-- 文档节选 --
【leetcode】1155. Number of Dice Rolls With Target Sum

题目如下：

You have d dice, and each die has f faces numbered 1, 2, ..., f.

Return the number of possible ways (out of fd total ways) modulo 10^9 + 7 to roll the dice so the sum of the face up numbers equals target.

Example 1:

Input: d = 1, f = 6, target = 3
Output: 1
Explanation: 
You throw one die with 6 faces.  There is only one way to get a sum of 3.

Example 2:

Input: d = 2, f = 6, target = 7
Output: 6
Explanation: 
You throw two dice, each with 6 faces.  There are 6 ways to get a sum of 7:
1+6, 2+5, 3+4, 4+3, 5+2, 6+1.

Example 3:

Input: d = 2, f = 5, target = 10
Output: 1
Explanation: 
You throw two dice, each with 5 faces.  There is only one way to get a sum of 10: 5+5.

Example 4:

Input: d = 1, f = 2, target = 3
Output: 0
Explanation: 
You throw one die with 2 faces.  There is no way to get a sum of 3.

Example 5:

Input: d = 30, f = 30, target = 500
Output: 222616187
Explanation: 
The answer must be returned modulo 10^9 + 7.

-- 所给资料 --
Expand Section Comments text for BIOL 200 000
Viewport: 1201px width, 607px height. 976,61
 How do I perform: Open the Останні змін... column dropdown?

-- 任务要求 --
• a. 请照录骰子求和题目中从“You have d dice, and”起、到“up numbers equals target.”止的这一段文字。
• b. 按照骰子求和题目的要求，返回的方法数要对哪个数取模？
• c. 请从骰子求和题目的最后一句之后接续往下写。

-- 各题输出 --
• a.
You have d dice, and each die has f faces numbered 1, 2, ..., f.

Return the number of possible ways (out of fd total ways) modulo 10^9 + 7 to roll the dice so the sum of the face up numbers equals target.

• b. 10^9 + 7

• c.
Constraints:

• 1 <= d, f <= 30
• 1 <= target <= 1000

解题思路：记dp[i][j] 为前i个骰子掷完后总和为j的组合的总数。那么很显然(i-1)个骰子掷完后的总和只能是  (j-d)  ~ (j-1) ,所以有dp[i][j] = sum(dp[i-1][j-d] , dp[i-1][j-d + 1] .... + dp[i-1][j-1]) 。

代码如下：

class Solution(object):
    def numRollsToTarget(self, d, f, target):
        """
        :type d: int
        :type f: int
        :type target: int
        :rtype: int
        """
        if target > d*f:
            return 0
        dp = [[0] * (d*f+1) for i in range(d)]
        for i in range(1,f+1):
            dp[0][i] = 1

        for i in range(1,len(dp)):
            for j in range(len(dp[i])):
                for k in range(1,f+1):
                    dp[i][j] += dp[i-1][j-k]
        #print dp

        return dp[-1][target] % (10**9 + 7)